La medida de fuerza de ATE en la ANAC amenaza con cancelaciones y demoras en todo el país, mientras el costo de la disputa salarial vuelve a recaer sobre los ciudadanos

En un escenario que parece repetirse con alarmante frecuencia, el anuncio de un paro aeronáutico para el próximo martes 21 de abril vuelve a poner en jaque a miles de pasajeros en todo el país. La medida, confirmada por la Asociación Trabajadores del Estado (ATE) tras el fracaso de las negociaciones salariales y el vencimiento de la conciliación obligatoria, anticipa una jornada de demoras, reprogramaciones y cancelaciones que afectará de lleno a quienes nada tienen que ver con el conflicto.

Trabajadores de la Administración Nacional de Aviación Civil (ANAC) confirmaron su adhesión al paro nacional convocado para esa jornada, una medida que podría generar demoras y cancelaciones en vuelos en distintos aeropuertos del país.

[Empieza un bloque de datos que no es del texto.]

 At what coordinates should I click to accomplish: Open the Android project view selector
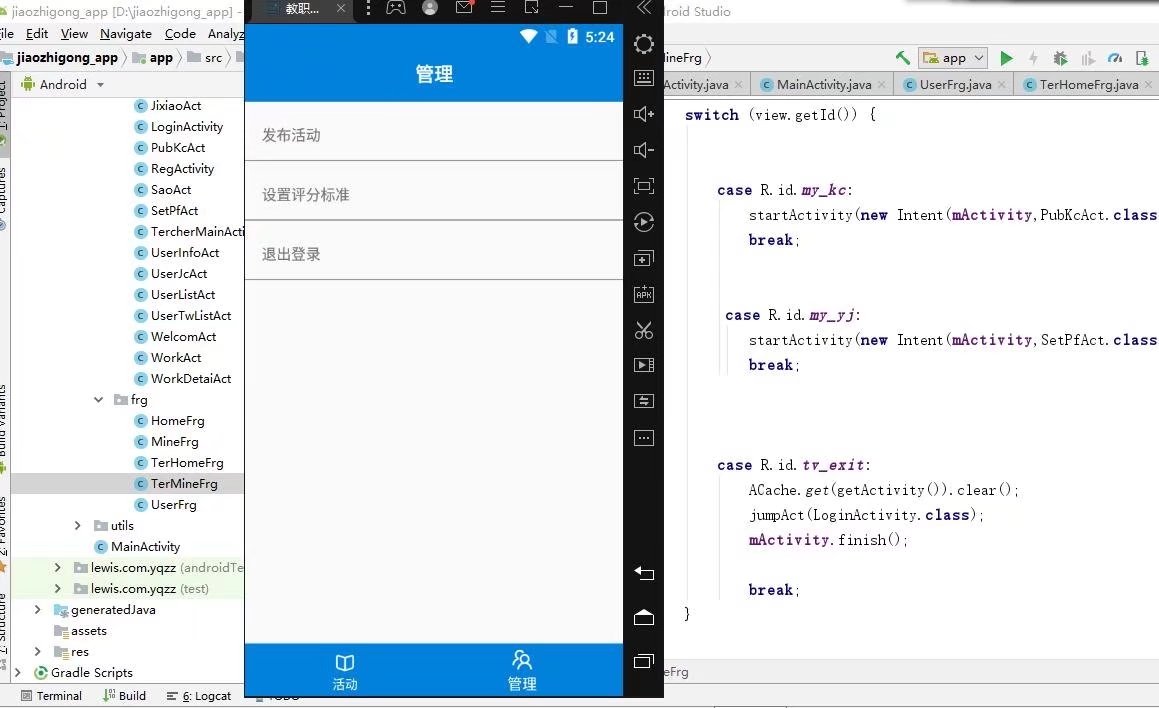(62, 84)
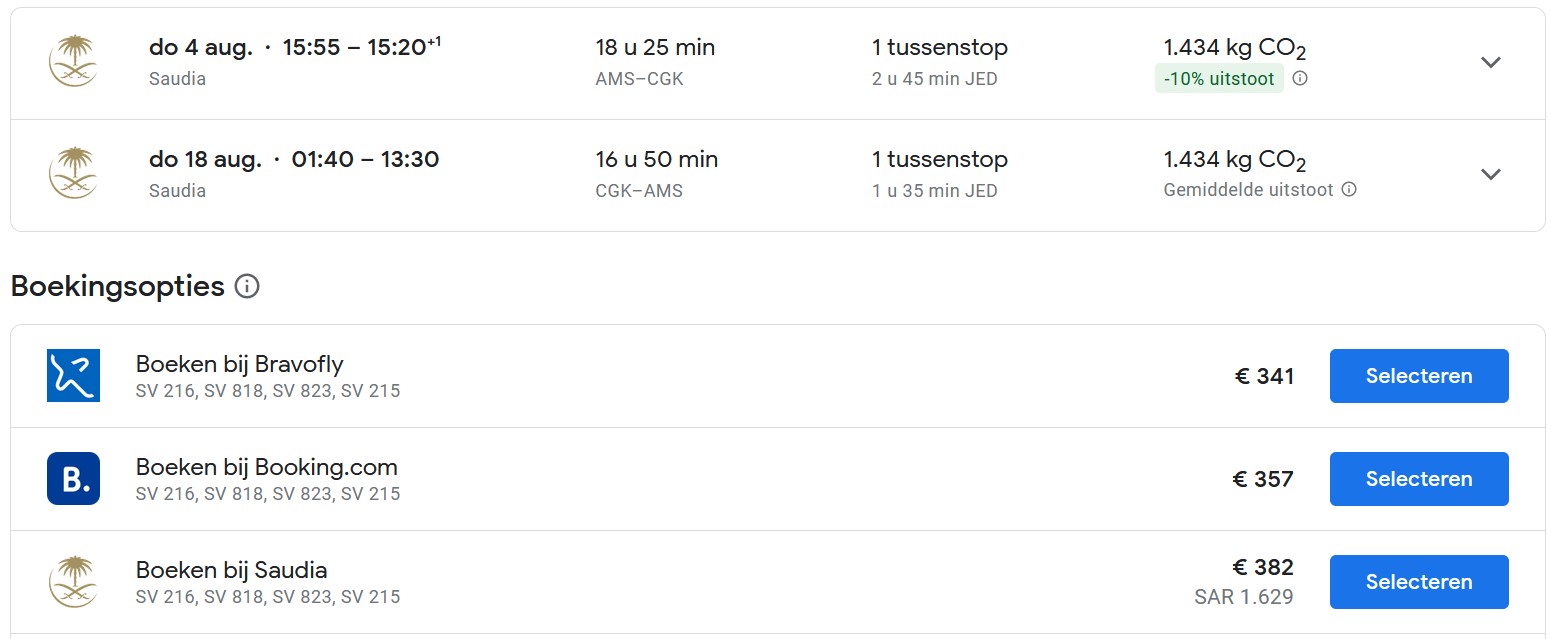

En el marco de la huelga impulsada por ATE, también se prevé una protesta al mediodía en el Aeroparque Metropolitano Jorge Newbery, ubicado en la Costanera Norte de la Ciudad de Buenos Aires de nuestra Comuna 14, lo que suma un nuevo foco de tensión en uno de los principales puntos neurálgicos del sistema aerocomercial.

El cese de actividades impactará en áreas clave de la ANAC, incluyendo tareas de fiscalización, controles de seguridad operativa y servicios en plataforma. Es decir, el corazón mismo del funcionamiento aeroportuario. Aunque el reclamo gremial se apoya en la falta de cumplimiento de acuerdos salariales —como el pago de una suma no remunerativa prometida para febrero—, la decisión de avanzar con la protesta deja al descubierto una vez más la fragilidad del sistema frente a disputas sectoriales.

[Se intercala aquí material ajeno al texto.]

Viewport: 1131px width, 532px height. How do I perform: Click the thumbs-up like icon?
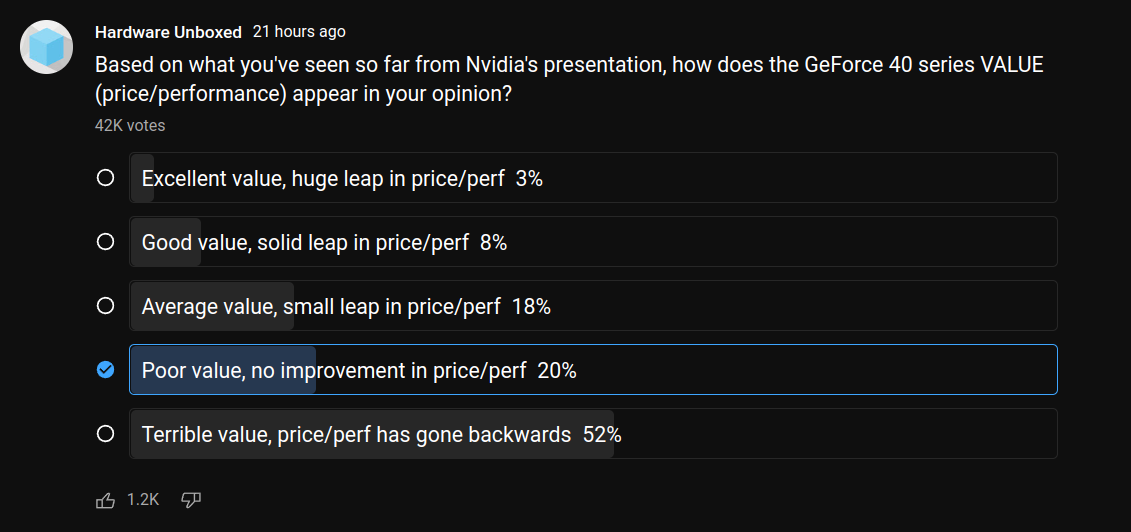tap(105, 500)
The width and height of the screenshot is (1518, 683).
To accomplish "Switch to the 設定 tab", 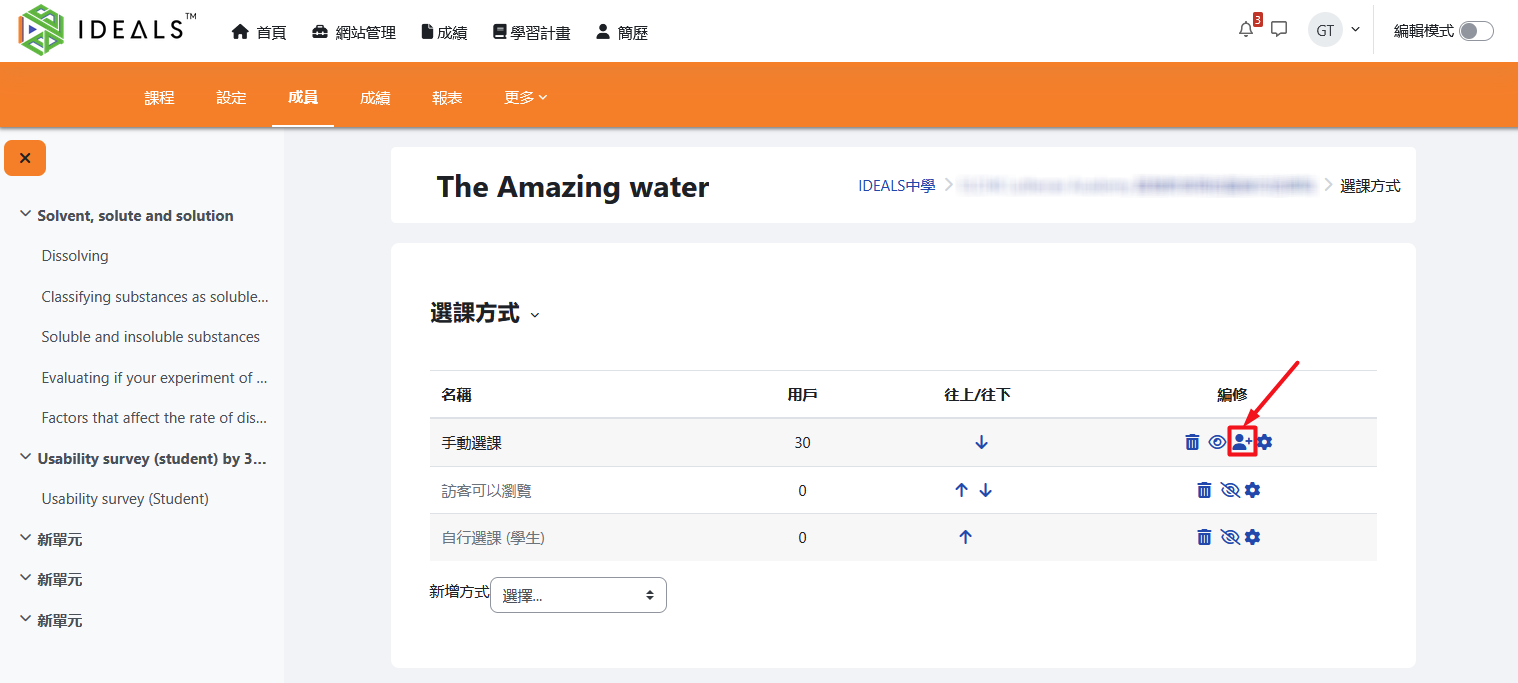I will [x=231, y=97].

Desde el gremio argumentan que el deterioro de las condiciones laborales y la falta de respuestas oficiales hacen insostenible la situación. Sin embargo, el recurso de paralizar servicios esenciales expone una lógica que prioriza la presión directa sobre el funcionamiento del país antes que la búsqueda de mecanismos que no perjudiquen a terceros. En este contexto, los usuarios del transporte aéreo quedan atrapados en una puja que los excede, obligados a reorganizar viajes, asumir pérdidas económicas y enfrentar la incertidumbre.

Las críticas también apuntan al rol de la Secretaría de Trabajo, señalada por la falta de avances en la negociación. No obstante, la escalada del conflicto —con declaraciones cada vez más duras y acusaciones cruzadas— parece alejar cualquier posibilidad de solución inmediata. En paralelo, la advertencia sobre un eventual impacto en la reputación internacional del sistema aerocomercial argentino agrega un componente preocupante, aunque difícil de dimensionar frente a la urgencia del caos operativo que se avecina.

La medida coincide además con una huelga general impulsada por ATE a nivel nacional, en un contexto de fuerte confrontación política. Las declaraciones de dirigentes gremiales, con duros cuestionamientos al Gobierno, reflejan un clima de tensión que trasciende lo estrictamente laboral y se inscribe en una disputa más amplia.

Mientras tanto, los pasajeros vuelven a ser la variable de ajuste. Sin herramientas para incidir en la negociación ni alternativas inmediatas para resolver sus traslados, quedan expuestos a las consecuencias de un conflicto que, lejos de encaminarse, suma un nuevo capítulo de incertidumbre y malestar.